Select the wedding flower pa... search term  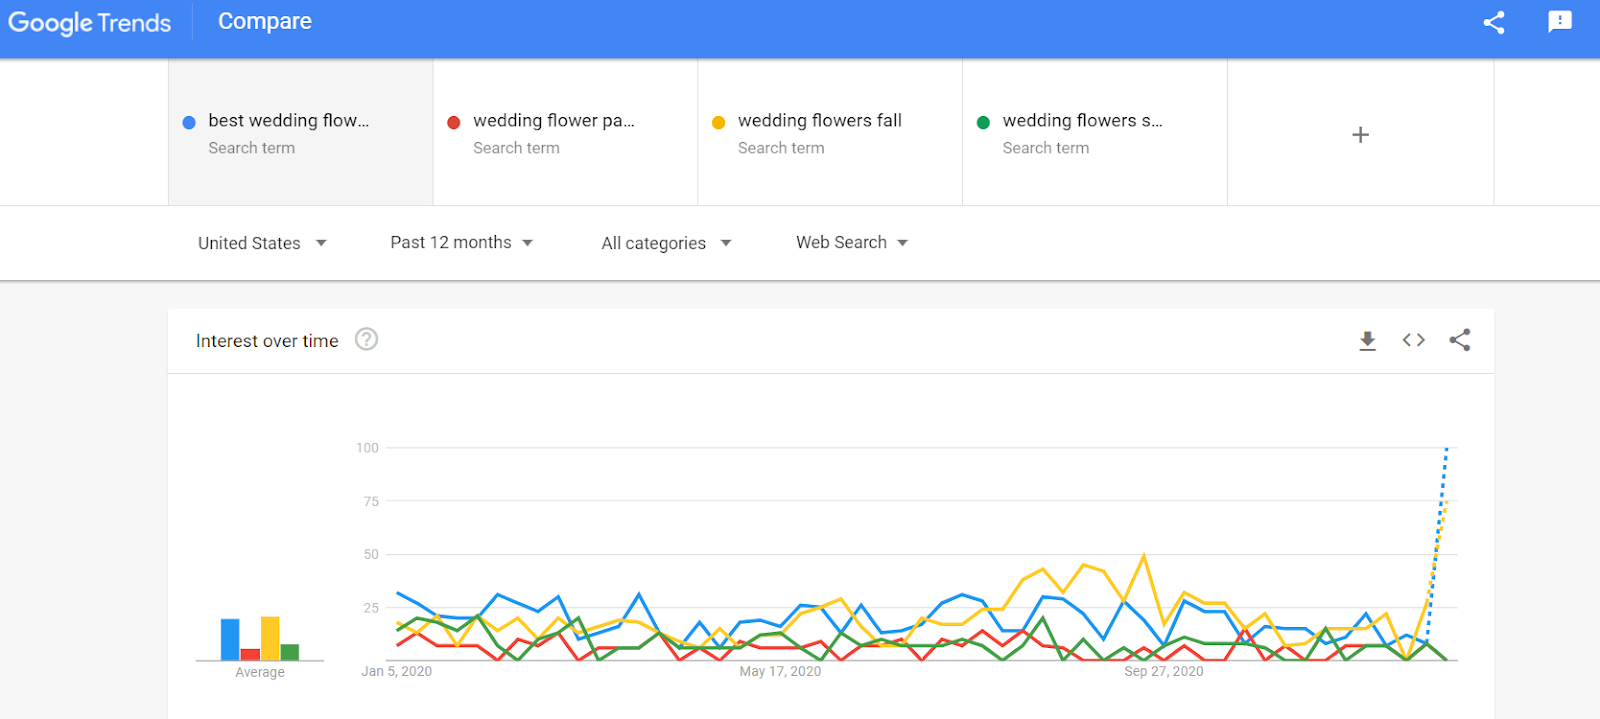553,121

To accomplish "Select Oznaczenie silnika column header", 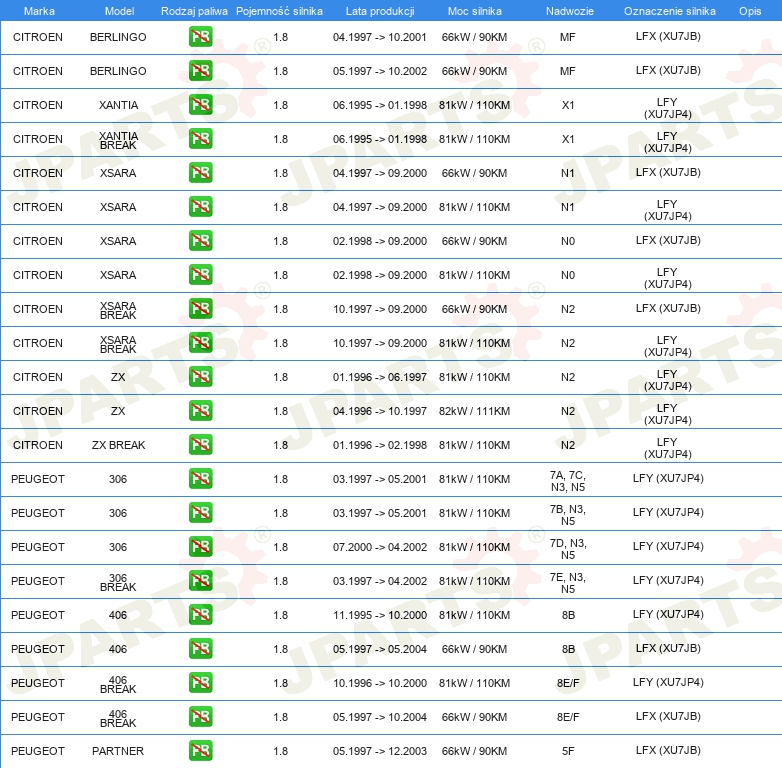I will pyautogui.click(x=670, y=11).
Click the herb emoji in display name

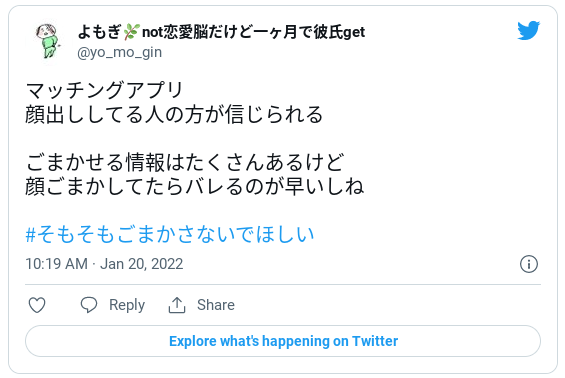coord(131,32)
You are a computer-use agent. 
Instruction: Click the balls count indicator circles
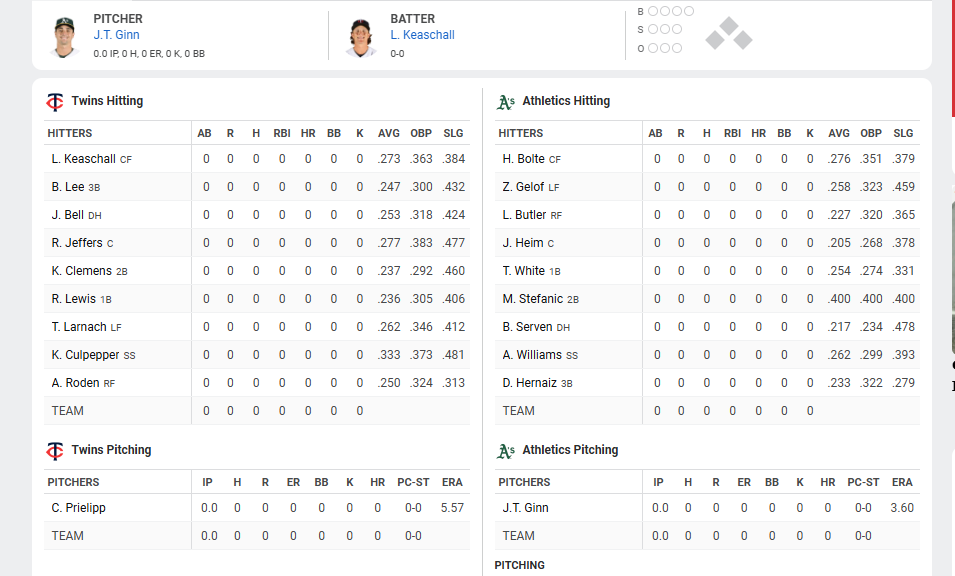(671, 11)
--*--
Work required: Your copy must begin at the line containing "Click the herb emoji in display name" and end at the last line of the material above. Reproduce each line exactly, but not the pictures.

Task result:
Click the herb emoji in display name

coord(131,32)
You are a computer-use agent. 
Instruction: Click the balls count indicator circles
(671, 11)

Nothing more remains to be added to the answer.